* **Extract**:
※

25 May 2011

xkcd, philosophy, and Wikipedia

If you hover the cursor over today's xkcd, you'll see the following:

Wikipedia trivia: if you take any article, click on the first link in the article text not in parentheses or italics, and then repeat, you will eventually end up at "Philosophy".


I first heard this a few days ago, but with "Philosophy" replaced by "Mathematics". Here's an example:

I clicked on "Random article" which took me to Billy Mercer (footballer born 1896). Following the instructions goes to England (Mercer was English), Country, Geography, Earth, Orbit, Physics, Natural science, Science, Knowledge, Fact, Verification, Formal verification, Mathematical proof, Mathematics.

(A few days ago "fact" went to "information"; the article starts "The word fact can refer to verified information" and someone made "verified" into a link recently. In that case the sequence is fact, information, sequence, mathematics.)

If you keep going you get "quantity", "property (philosophy)", "modern philosophy", "philosophy", "reason", "rationality", "mental exercise", "Alzheimer's disease", "dementia", "cognition", "thought", "consciousness", "mind", "panpsychism", and back to "philosophy".

("rationality" used to go to "philosophy", until someone edited it, leaving the note "Raised the period of the Philosophy article... it was ridiculously low." Of course once someone points out some property of Wikipedia, people will tamper with it.

This doesn't seem to happen if you click on random links, or even second links. The basic reason seems to be a quirk of Wikipedia style -- the article for X often starts out "X is a Y" or "In the field of Y, X is..." or something like that, so there's a tendency for the first link in an article to point to something "more general". Does this mean that "mathematics" necessarily has to be the attractor? Of course not. But it does mean that the attractor, if it exists, will probably be some very broad article.

Edited to add, Thursday, 10:26 am: Try the same thing at the French wikipedia; it doesn't work. This seems to depend on certain conventions that English-language Wikipedians have adopted. However, it seems to work at the Spanish wikipedia, with FilosofĂ­a as the target.

6 comments:

jonathan said...

You usually get to mathematics (90% or so) that then goes to philosophy. Occassionaly you do bypass mathematics. Amusingly a counter-example to always arriving at mathematics is the article tittled "counterexample"

Lord of the Files said...

I dunno, I keep getting into loops!

Michael Lugo said...

I think that since this has started to get attention people have been making changes so that it's not true, or so that it's not quite so obvious. Ideally one would want to explore Wikipedia as it existed a week ago, instead of Wikipedia today.

Gary said...

I found that the security page forms a closed loop of only 3 pages.

Eline said...

This one is even shorter (shortest?): university goes to higher knowledge, in which the first non-italic-nor-between-parantheses-clickable word is university :)

divisbyzero.com said...

By graph theory, every path must end in a cycle or a dead end (are there dead ends)? Right now mathematics and philosophy are in the same cycle. I wonder if this cycle has the largest basin of attraction of any cycle/dead end---that seems to be the case. I wonder what percent of the vertices are in it (at any given point in time).

※

* **Data extract**:
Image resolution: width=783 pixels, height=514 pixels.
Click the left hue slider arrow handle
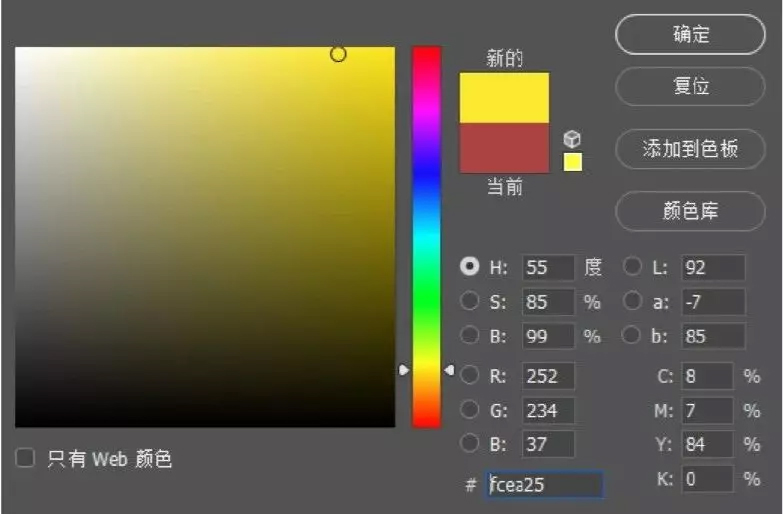click(x=404, y=370)
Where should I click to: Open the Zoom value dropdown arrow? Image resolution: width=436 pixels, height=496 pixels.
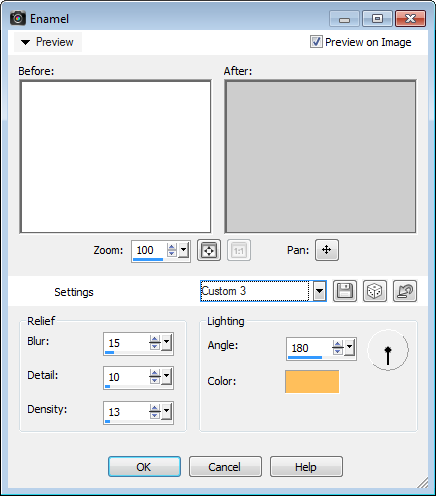[x=183, y=250]
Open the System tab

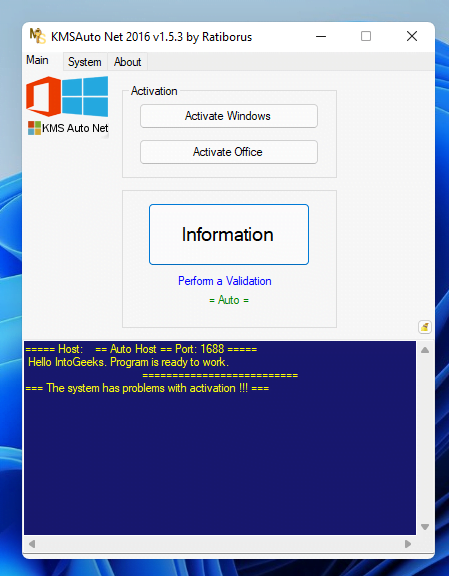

※

* **Work instructions**: In the post on xkcd, philosophy, and Wikipedia, could you write out the passage between "If you hover" and "information, sequence, mathematics.)", inclusive, changing "Orbit" to "Sun"?

* **Written solution**:
If you hover the cursor over today's xkcd, you'll see the following:

Wikipedia trivia: if you take any article, click on the first link in the article text not in parentheses or italics, and then repeat, you will eventually end up at "Philosophy".


I first heard this a few days ago, but with "Philosophy" replaced by "Mathematics". Here's an example:

I clicked on "Random article" which took me to Billy Mercer (footballer born 1896). Following the instructions goes to England (Mercer was English), Country, Geography, Earth, Sun, Physics, Natural science, Science, Knowledge, Fact, Verification, Formal verification, Mathematical proof, Mathematics.

(A few days ago "fact" went to "information"; the article starts "The word fact can refer to verified information" and someone made "verified" into a link recently. In that case the sequence is fact, information, sequence, mathematics.)